Read text data in PDF files using OCR in UiPath

This article describes how to use UiPath’s OCR to extract text data from PDF files.

Proceed to Table of Contents

＼Save during the sale period!／

Take a look at the UiPath course on the online learning service Udemy

*Free video available

Click here for the official Udemy website.

The operator of this blog, F-penIT blog

F-Pen

Japanese IT engineer with a wide range of experience in system development, cloud building, and service planning. In this blog, I will share my know-how on UiPath and certification. profile detail / twitter:@fpen17

This site was created by translating a blog created in Japanese into English using the DeepL translation.

Please forgive me if some of the English text is a little strange

Get OCR Text

To read text data in PDF files with OCR, use Get OCR Text and the OCR engine.

Get OCR Text setting items

Setup Location	Setting items	Configuration details
Output	Text	The string extracted from the indicated UI element.
Output	WordsInfo	The screen coordinates of each word found in the indicated UI element.
Misc	Private	If selected, the values of variables and arguments are no longer logged at Verbose level.
	Target.Selector	ext property used to find a particular UI element when the activity is executed.
	Target.TimeoutMS	Specifies the amount of time (in milliseconds) to wait for the activity to run before the SelectorNotFoundException error is thrown.
	Target.WaitForReady	Before performing the actions, wait for the target to become ready.
	Target.Element	Use the UiElement variable returned by another activity.
	Target.ClippingRegion	Defines the clipping rectangle, in pixels, relative to the UiElement, in the following directions: left, top, right, bottom.
Common	DisplayName	The display name of the activity.
Common	ContinueOnError	Specifies if the automation should continue even when the activity throws an error.

Get OCR Text

Uses Tesseract OCR as engine

Reads PDF files with the OCR engine as Tesseract OCR.

Tesseract OCR configuration items

Setup Location	Setting items	Configuration details
Options	AllowedCharacters	The OCR engine extracts the given string according to the characters specified here.
	DeniedCharacters	The OCR engine extracts the given string without taking into account the characters specified here.
	Invert	If this check box is selected, the colors of the UI element are inverted before scraping.
	Language	The language used by the OCR engine to extract the string from the UI element.
	ExtractWords	If this check box is selected, the on-screen position of each detected word is extracted.
	Profile	Choose a preprocessing profile for the specified image or UI element to achieve a better OCR read.
	Scale	The scaling factor of the selected UI element or image.
Output	Text	The extracted string.
Output	Result	The extracted words along with their on-screen position.
Input	Image	The image that you want to process.
Common	DisplayName	The display name of the activity.
Misc	Private	If selected, the values of variables and arguments are no longer logged at Verbose level.

Tesseract OCR

sample process

Read PDF text and output to log

– workflow

– Target PDF

– Properties of “Get OCR Text ‘text It'”.

– Properties of “Tesseract OCR”

– variable

– Execution Result

ラッコくん

I’m able to output PDF text to the log.

Use UiPath Screen OCR as engine

Reads PDF files with the OCR engine as “UiPath Screen OCR”.

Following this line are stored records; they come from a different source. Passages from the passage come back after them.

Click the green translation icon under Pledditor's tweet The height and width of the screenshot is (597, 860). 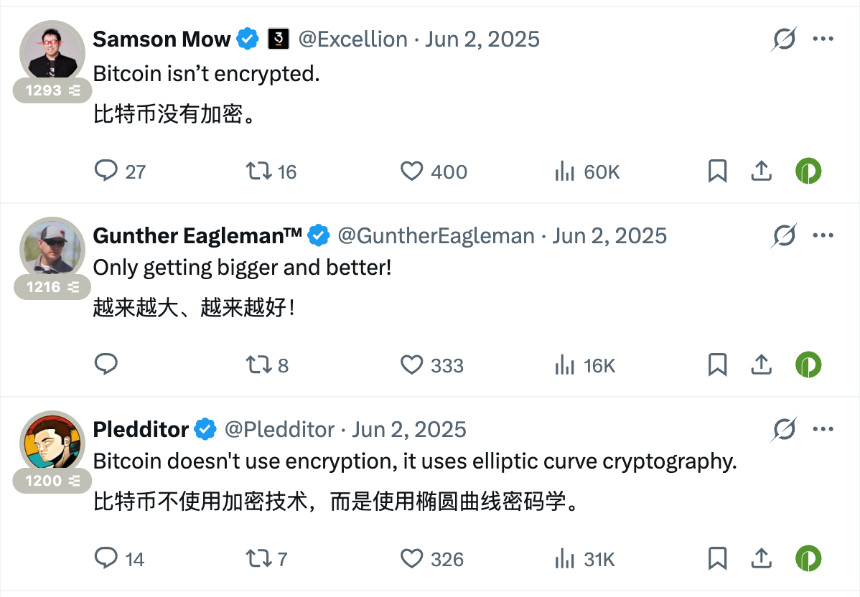808,557
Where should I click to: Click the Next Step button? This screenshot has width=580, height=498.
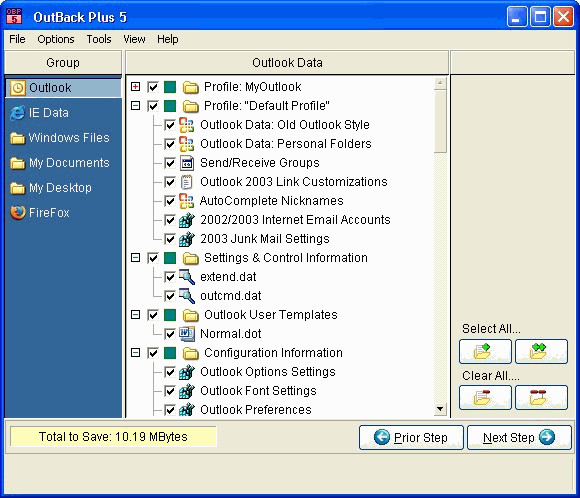pyautogui.click(x=519, y=437)
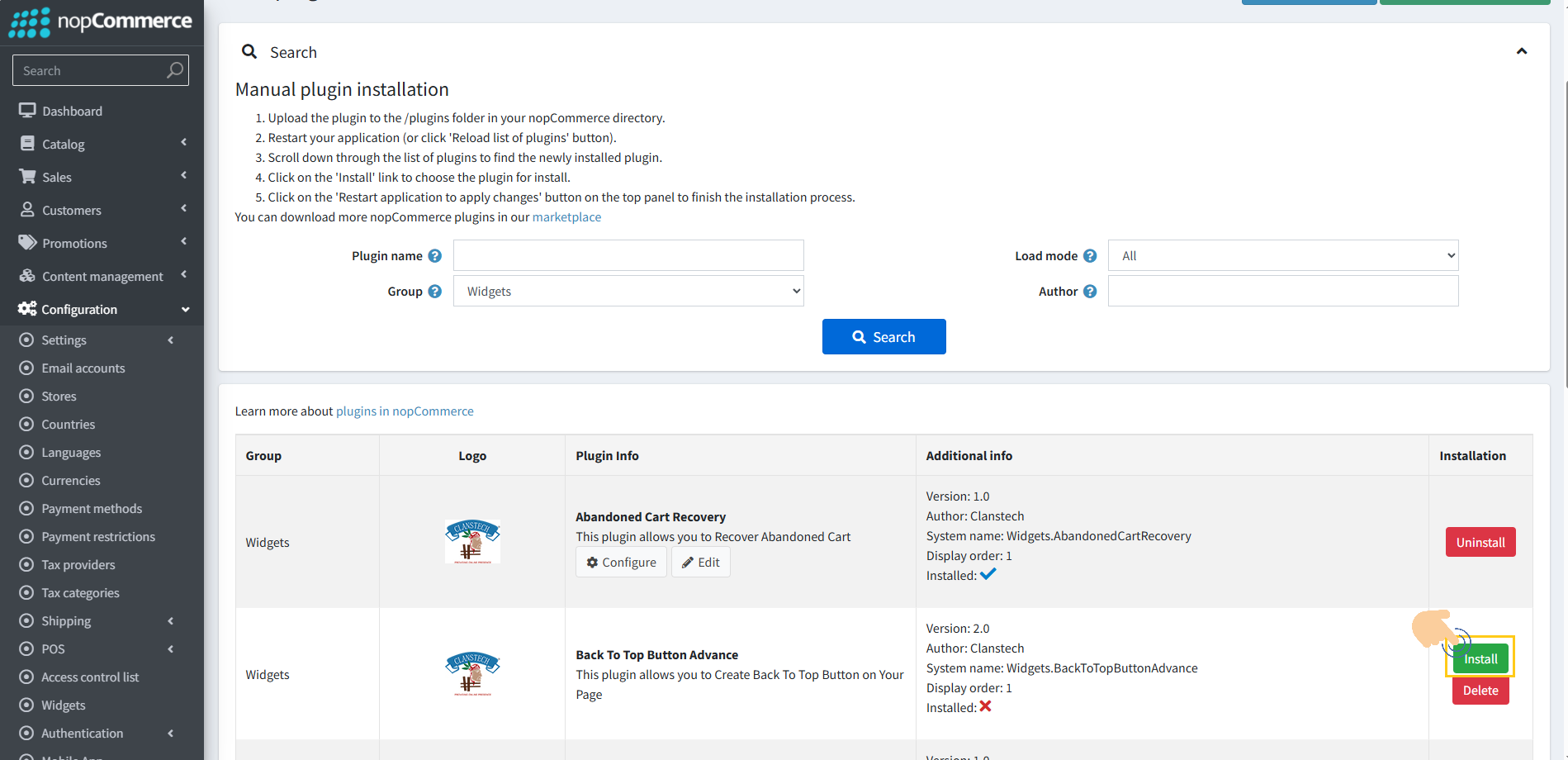Open the Group dropdown showing Widgets

coord(628,291)
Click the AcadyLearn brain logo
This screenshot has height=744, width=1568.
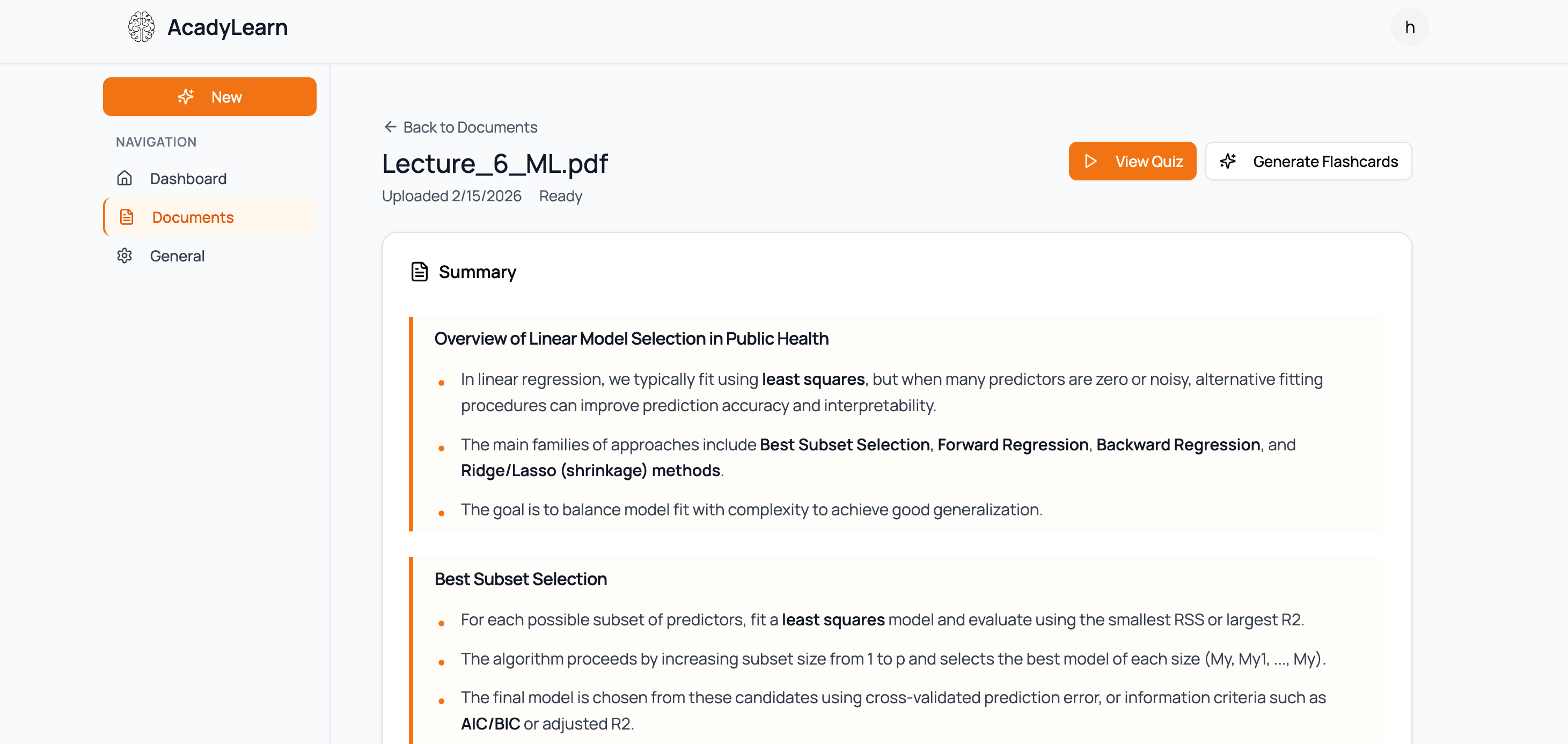pos(141,27)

UiPath screen OCR setting items

Setup Location	Setting items	Configuration details
Common	DisplayName	The display name of the activity.
Input	Image	The image that you want to process.
Logon	ApiKey	The API key used to provide you access to the UiPath Screen OCR (not required for the Preview period).
	Endpoint	The endpoint for UiPath Screen OCR. The default project settings value is https://ocr.uipath.com/.
	Timeout (milliseconds)	Specifies the amount of time (in milliseconds) to wait for a response from the server before an error is thrown.
Misc	Private	If selected, the values of variables and arguments are no longer logged at Verbose level.
Misc	UseLocalServer	Determines if a local server should be used.
Output	Result	Provides the extracted words along with their on-screen position.
Output	Text	Provides the extracted text.

UiPath Screen OCR

sample process

Reads PDF text and outputs it to the log

– workflow

・Get OCR Text ‘document’ Properties

– UiPath Screen OCR Properties

– variable

– PDF to be read

– Execution Result Log

ラッコくん

I’m able to output PDF text to the log.

Uses OCR for Chinese, Japanese and Korean as engine

Read PDF files with OCR engine as OCR – Japanese, Chinese, Korean

OCR for Chinese, Japanese and Korean settings

Setup Location	Setting items	Configuration details
Common	DisplayName	The display name of the activity.
Input	Image	The image that you want to process.
Logon	ApiKey	The API key used to provide you access to Document Understanding, when the OCR for Chinese, Japanese and Korean is used with Document Understanding activities.
Logon	Endpoint	The endpoint associated with your Document Understanding API key.
Misc	Private	If selected, the values of variables and arguments are no longer logged at Verbose level.
Output	Result	rovides the extracted words and information about their position on the screen.
Output	Text	Provides the extracted text. This field supports only String variables.